FOOD
Ramadan Iftar Feast
Wrap up Ramadan with these AMAZING Palestinian Iftar recipes.
FOOD
Ramadan Iftar Feast
Wrap up Ramadan with these AMAZING Palestinian Iftar recipes.
Ingredients
- 1 ½ pounds shredded phyllo dough, ground
- 5 ½ tablespoons sweet butter, divided
- 1 cup margarine, melted
- 2 teaspoons powdered orange dye
- 12 ounces ackawi cheese
- 12 ounces sweet white cheese
- 1 ½ cups mozzarella
- 2 cups simple syrup
- ¼ cup ground pistachios, for garnish
Steps
- Preheat oven to 400 degrees.
- Soak ackawi cheese in water for at least 6 hours to remove saltiness.

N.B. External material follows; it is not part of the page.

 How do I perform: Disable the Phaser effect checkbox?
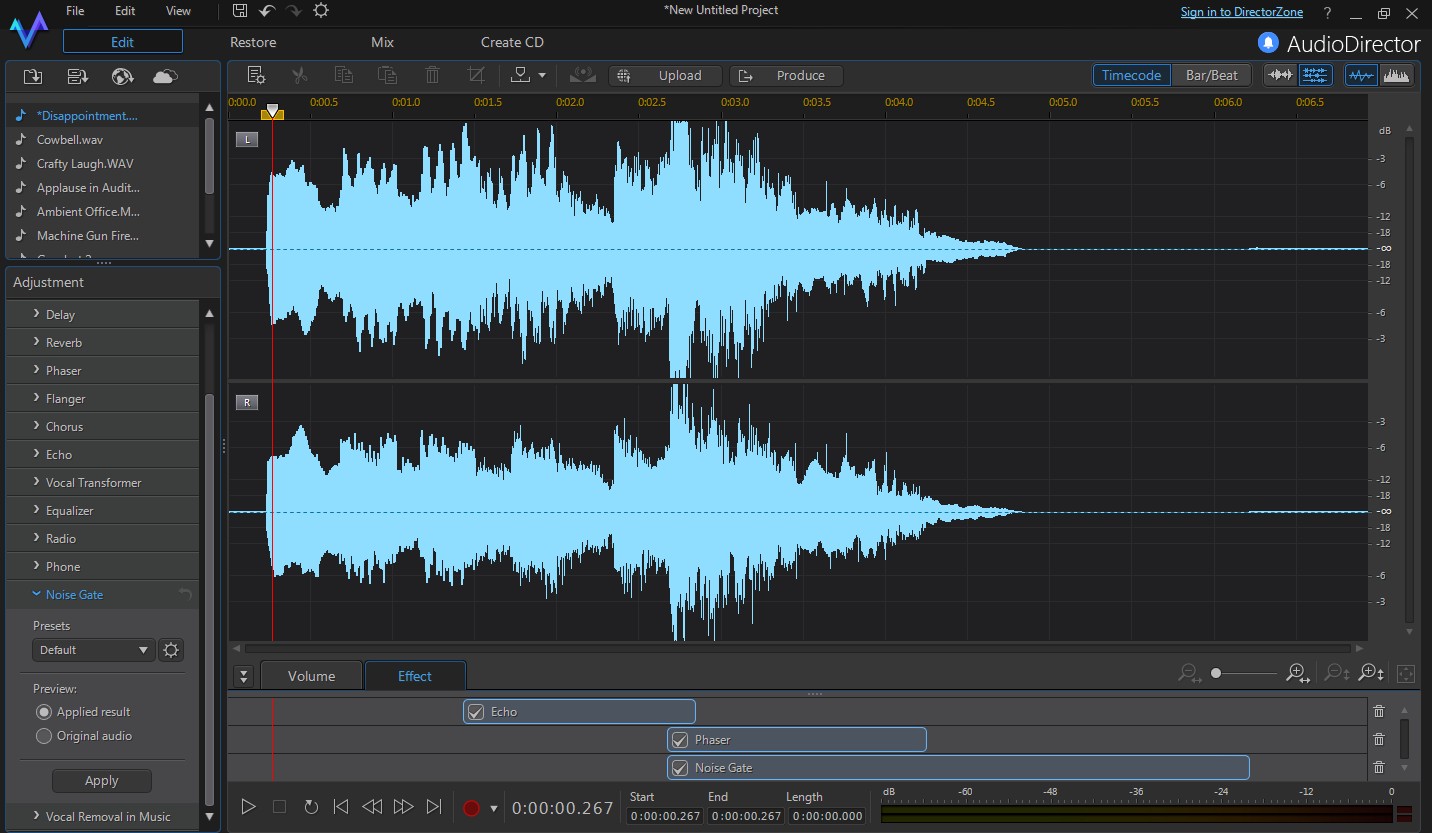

- Mix ground kanafeh dough with margarine and 3 tablespoons of melted sweet butter.
- Add 2 teaspoons of powdered orange dye to 2 1/2 tablespoons of butter and spread out into a large pan.
- Spread out kanafeh dough mixture into a pan, on top of the butter, and press it flat.
- Grind ackawi cheese, sweet white cheese and mozzarella in a food processor.
- Layer cheese mixture on top of the kanafeh and bake in the oven until lightly golden and the cheese is melted, about 20 minutes.
- Pour simple syrup over the kanafeh and top with pistachios. Serve immediately and enjoy!
Ingredients
Cookie Dough
- 1 ½ pounds farina
- 1 ½ pounds semolina
- 1 ½ pounds sweet butter
- 3/4 cup vegetable oil
- 1 ¼ cups confectioners sugar
- 1 cup granulated sugar
- ¼ cup fennel powder
- 1 tablespoon mahlab
- 2 tablespoons anise powder
- 1 ½ tablespoons nutmeg
- ½ tablespoon baking powder
- 1/4 cup water
Date Filling
- 2 ½ pounds date paste
- 1 tablespoon cinnamon
- ½ tablespoon nutmeg
- 1 tablespoon fennel powder
- 1 tablespoon anise powder
- ¼ cup vegetable oil
- For topping:
- Powdered sugar
- Ground pistachios
Steps
Cookie Dough
- Preheat the oven to 400 degrees.
- Mix farina, semolina and sweet butter. Cover and let it sit at room temperature overnight.
- Mix in confectioners sugar, granulated sugar, fennel powder, mahlab, anise powder and baking powder.
- Add water and avoid over-mixing by using just your fingers, set aside.
- Prepare the date filling.
Date Filling
- Mix date paste with cinnamon, nutmeg, fennel powder and anise powder.
- Roll the date mixture and into small 1 ½ inch sized balls, then roll the dough into slightly bigger balls, about 1 ¾ inch in size.
- Lightly flatten one of the dough balls and place a date ball into the center.
- Roll together then press into a date cookie mold until it’s level with the edge.
- Tap the mold against a hard surface to remove the cookie.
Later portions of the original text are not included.